本発明の実施形態は、航空機等の移動する目標を探知し、位置情報その他の情報を用いて当該目標を識別する機能を有するレーダ装置に関する。
従来のレーダ装置は、空間に電波を発射し、目標からの反射波を受信することにより目標を探知し、位置や速度情報等を得るのが一般的であり、監視を行う必要のある全領域に対して方位角や仰角等を変化させながらビーム走査を行う。監視範囲における方位方向は、レーダ装置の用途に応じて限られた方位角のみを行う場合もあれば全周捜索を行う場合もある。
レーダ装置の種類には、捜索用レーダや追尾用レーダ等が挙げられる。捜索用レーダは、主に探知した目標の位置情報を出力する。一方、追尾用レーダは、探知・追尾した結果に基づく航跡情報を出力する。いずれにしても、一般的な捜索用レーダや追尾用レーダ等のレーダ装置は、探知した目標の位置情報や追尾処理後の航跡情報や予測位置情報等を出力するのが通常である。
特開2005−83867号公報
上述したように、一般的な捜索用レーダや追尾用レーダ等のレーダ装置は、探知した目標の位置情報や追尾処理後の航跡情報や予測位置情報等を出力することができるものの、目標が何であるかの判断(類別、識別)まで行うことはできない。すなわち、一般的なレーダ装置は、探知した目標が例えば航空機あるいは船舶等である場合に、その機種名までを推定することはできない。例外として、一部の画像レーダは、高分解能化が図られることにより、目標形状がある程度取得可能であるため、探知した目標が「何であるか」までを知る(類別、識別)ことができるものも存在する。しかしながら、位置や速度等の情報のみを取得する一般的な捜索用レーダや追尾用レーダ等のレーダ装置は、目標が「何であるか」までを推定することはできない。
なお、特許文献1に記載の目標追尾装置は、「ドップラ周波数によるドップラ速度」と「ドップラシフト差によるドップラ速度」とを比較することにより、良質なドップラ速度を算出して追尾に利用する装置であり、例えば複数の目標が混在する場合であっても正確に各目標を区別しうる旨が記載されているが、各目標の具体的な機種名等までも推定するものではない。
本発明は上述した従来技術の問題点を解決するもので、探知した目標について識別処理を行い、当該目標の具体的な種類(機種名等)の推定を行うことができるレーダ装置を提供することを課題とする。

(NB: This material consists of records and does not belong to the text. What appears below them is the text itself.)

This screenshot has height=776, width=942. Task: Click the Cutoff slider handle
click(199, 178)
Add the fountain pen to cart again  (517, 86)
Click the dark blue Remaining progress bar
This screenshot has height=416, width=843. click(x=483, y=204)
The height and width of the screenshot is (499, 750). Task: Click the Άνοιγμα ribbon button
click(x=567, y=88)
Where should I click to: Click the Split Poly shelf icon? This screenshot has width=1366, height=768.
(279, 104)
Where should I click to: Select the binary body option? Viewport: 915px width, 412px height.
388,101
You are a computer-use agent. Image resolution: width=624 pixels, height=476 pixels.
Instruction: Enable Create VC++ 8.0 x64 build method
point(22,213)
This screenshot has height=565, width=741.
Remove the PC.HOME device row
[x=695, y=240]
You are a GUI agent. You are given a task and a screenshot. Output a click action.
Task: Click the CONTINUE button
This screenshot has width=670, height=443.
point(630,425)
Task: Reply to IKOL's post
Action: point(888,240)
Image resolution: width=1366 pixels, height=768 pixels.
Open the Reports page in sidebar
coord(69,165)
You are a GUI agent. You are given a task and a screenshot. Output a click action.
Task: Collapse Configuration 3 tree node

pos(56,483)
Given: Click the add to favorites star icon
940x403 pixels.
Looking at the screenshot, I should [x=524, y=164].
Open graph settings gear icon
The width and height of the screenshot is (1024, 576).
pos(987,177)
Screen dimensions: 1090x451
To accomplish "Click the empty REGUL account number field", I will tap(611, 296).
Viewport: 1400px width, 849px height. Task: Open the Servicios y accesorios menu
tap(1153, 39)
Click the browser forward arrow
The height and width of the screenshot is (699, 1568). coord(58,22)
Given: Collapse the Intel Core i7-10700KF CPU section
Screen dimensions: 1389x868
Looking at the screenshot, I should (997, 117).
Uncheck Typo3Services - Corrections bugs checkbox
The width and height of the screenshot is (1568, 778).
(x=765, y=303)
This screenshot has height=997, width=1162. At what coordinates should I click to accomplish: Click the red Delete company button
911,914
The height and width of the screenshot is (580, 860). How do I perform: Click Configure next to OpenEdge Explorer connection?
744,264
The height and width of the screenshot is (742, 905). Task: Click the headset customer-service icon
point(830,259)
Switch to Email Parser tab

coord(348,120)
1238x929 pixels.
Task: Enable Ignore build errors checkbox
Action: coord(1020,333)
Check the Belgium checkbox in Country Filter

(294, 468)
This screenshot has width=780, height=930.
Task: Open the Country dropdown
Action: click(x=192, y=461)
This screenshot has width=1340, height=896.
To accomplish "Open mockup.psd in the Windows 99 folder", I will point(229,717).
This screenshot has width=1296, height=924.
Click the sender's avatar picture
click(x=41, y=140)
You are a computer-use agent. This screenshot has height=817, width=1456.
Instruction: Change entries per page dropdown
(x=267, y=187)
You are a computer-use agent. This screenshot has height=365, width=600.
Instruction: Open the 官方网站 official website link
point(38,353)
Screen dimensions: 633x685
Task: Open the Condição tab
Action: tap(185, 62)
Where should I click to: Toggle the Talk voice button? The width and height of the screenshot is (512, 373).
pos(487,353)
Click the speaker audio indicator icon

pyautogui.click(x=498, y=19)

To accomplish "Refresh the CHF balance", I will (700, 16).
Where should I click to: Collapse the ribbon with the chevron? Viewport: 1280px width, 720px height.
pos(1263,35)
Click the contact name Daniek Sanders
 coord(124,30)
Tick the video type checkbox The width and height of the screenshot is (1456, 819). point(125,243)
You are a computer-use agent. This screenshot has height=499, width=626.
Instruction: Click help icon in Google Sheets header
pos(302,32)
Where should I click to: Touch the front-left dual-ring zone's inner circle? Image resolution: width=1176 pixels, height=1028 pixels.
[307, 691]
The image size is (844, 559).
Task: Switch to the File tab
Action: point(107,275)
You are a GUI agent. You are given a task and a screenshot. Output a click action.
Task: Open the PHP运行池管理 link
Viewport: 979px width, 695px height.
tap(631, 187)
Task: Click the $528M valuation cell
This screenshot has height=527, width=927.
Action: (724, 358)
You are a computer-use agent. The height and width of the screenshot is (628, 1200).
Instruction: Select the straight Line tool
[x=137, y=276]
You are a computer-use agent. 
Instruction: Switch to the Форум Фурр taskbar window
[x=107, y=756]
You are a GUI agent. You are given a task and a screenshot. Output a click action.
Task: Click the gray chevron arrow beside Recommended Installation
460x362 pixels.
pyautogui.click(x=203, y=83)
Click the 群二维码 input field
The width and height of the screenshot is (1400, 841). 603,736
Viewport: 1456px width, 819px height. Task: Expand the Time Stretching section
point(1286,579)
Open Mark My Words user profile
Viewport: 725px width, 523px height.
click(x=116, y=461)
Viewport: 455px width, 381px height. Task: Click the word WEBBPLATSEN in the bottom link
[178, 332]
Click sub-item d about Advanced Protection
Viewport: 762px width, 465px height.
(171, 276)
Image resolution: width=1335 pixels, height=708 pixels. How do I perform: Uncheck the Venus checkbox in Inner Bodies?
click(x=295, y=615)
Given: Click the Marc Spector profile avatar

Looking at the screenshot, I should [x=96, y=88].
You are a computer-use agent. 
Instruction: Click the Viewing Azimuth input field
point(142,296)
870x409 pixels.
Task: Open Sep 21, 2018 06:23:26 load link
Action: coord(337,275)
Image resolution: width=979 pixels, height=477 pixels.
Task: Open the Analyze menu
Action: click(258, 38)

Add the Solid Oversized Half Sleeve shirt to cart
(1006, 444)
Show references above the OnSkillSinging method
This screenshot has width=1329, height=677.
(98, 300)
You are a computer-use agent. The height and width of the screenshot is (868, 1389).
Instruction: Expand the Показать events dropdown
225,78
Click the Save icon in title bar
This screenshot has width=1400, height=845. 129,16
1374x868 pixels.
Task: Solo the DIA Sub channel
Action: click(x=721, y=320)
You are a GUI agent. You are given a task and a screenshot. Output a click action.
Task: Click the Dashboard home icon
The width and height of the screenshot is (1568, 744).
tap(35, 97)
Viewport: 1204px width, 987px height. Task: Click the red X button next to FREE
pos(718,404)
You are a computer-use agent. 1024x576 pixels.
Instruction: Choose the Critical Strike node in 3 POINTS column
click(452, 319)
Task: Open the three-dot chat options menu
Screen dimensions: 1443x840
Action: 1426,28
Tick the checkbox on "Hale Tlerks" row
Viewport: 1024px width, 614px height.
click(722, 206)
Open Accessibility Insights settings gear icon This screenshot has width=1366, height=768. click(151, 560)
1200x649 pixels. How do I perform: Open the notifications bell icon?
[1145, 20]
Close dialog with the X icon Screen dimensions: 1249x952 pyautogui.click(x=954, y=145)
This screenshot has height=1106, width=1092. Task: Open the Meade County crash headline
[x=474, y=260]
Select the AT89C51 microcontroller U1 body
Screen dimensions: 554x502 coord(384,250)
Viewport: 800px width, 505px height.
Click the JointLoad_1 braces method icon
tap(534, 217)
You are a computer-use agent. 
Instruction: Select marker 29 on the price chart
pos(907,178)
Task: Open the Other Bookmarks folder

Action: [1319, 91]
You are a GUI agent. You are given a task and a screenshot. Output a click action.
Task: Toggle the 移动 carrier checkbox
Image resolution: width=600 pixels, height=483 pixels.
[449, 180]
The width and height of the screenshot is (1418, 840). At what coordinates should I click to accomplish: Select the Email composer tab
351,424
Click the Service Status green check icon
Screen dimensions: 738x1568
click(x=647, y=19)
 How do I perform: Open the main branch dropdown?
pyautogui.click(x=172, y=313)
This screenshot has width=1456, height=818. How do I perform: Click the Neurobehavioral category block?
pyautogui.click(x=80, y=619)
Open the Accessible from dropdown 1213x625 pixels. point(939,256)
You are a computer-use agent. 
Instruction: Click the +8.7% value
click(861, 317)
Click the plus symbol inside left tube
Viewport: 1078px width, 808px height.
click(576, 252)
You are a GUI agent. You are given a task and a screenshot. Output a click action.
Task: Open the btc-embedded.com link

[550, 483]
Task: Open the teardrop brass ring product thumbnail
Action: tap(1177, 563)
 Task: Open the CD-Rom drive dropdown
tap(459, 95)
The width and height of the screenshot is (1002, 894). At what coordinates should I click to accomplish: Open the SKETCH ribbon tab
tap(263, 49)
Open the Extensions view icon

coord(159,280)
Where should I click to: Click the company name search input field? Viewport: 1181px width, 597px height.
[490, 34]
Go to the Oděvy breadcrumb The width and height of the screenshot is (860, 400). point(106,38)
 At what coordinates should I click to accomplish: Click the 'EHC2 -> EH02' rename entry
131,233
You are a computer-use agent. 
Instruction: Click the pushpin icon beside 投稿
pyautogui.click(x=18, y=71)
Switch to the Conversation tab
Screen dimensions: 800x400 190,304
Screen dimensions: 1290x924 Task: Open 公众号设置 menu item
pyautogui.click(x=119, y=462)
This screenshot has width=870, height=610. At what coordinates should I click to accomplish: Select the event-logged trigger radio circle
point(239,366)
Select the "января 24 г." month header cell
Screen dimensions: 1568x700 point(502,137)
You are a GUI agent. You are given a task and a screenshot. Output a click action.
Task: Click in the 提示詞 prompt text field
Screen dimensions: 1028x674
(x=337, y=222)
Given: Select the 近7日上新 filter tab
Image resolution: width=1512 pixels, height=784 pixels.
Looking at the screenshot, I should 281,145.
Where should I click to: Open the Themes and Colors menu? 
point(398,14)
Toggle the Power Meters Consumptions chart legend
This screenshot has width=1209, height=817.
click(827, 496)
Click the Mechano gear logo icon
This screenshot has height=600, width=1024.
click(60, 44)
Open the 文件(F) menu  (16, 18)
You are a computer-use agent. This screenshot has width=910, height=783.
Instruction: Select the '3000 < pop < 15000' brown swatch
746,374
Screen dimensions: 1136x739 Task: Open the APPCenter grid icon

実施形態のレーダ装置は、上記課題を解決するために、任意の方向にビームを形成して目標からの反射波を受信し、この受信結果から目標検出を行うレーダ装置であって、空中線部と、前記空中線部を介して送信信号を送信するとともに到来した前期反射波に基づいて受信信号を受信する送受信部と、前記送受信部により受信された受信信号に基づいて受信ビームを形成し、ビームデータとして出力するビーム形成部と、前記ビーム形成部により出力されたビームデータに基づいて信号処理することで前記目標に関する情報を検出するレーダ信号処理部と、前記レーザ信号処理部により検出された情報と予め記憶された機体の種類ごとの特徴を示す機体識別情報とを比較することで、前記目標が該当する機体の種類を推定する機体識別部とを備え、前記レーダ信号処理部は、前記ビーム形成部により出力されたビームデータに基づいて、1スキャンの捜索範囲を複数のエリアに分割して前記複数のエリアの各々にビームを照射した場合におけるエリア毎の目標に関する検出情報を生成する検出部と、前記検出部により生成された検出情報に基づいて、前記複数のエリアの各々で検出された目標のうち同一目標による検出情報を相関づける相関部と、前記相関部により相関づけられた同一目標の検出情報に基づいて、検出した当該同一目標のRCSを推定するRCS推定部とを有することを特徴とする。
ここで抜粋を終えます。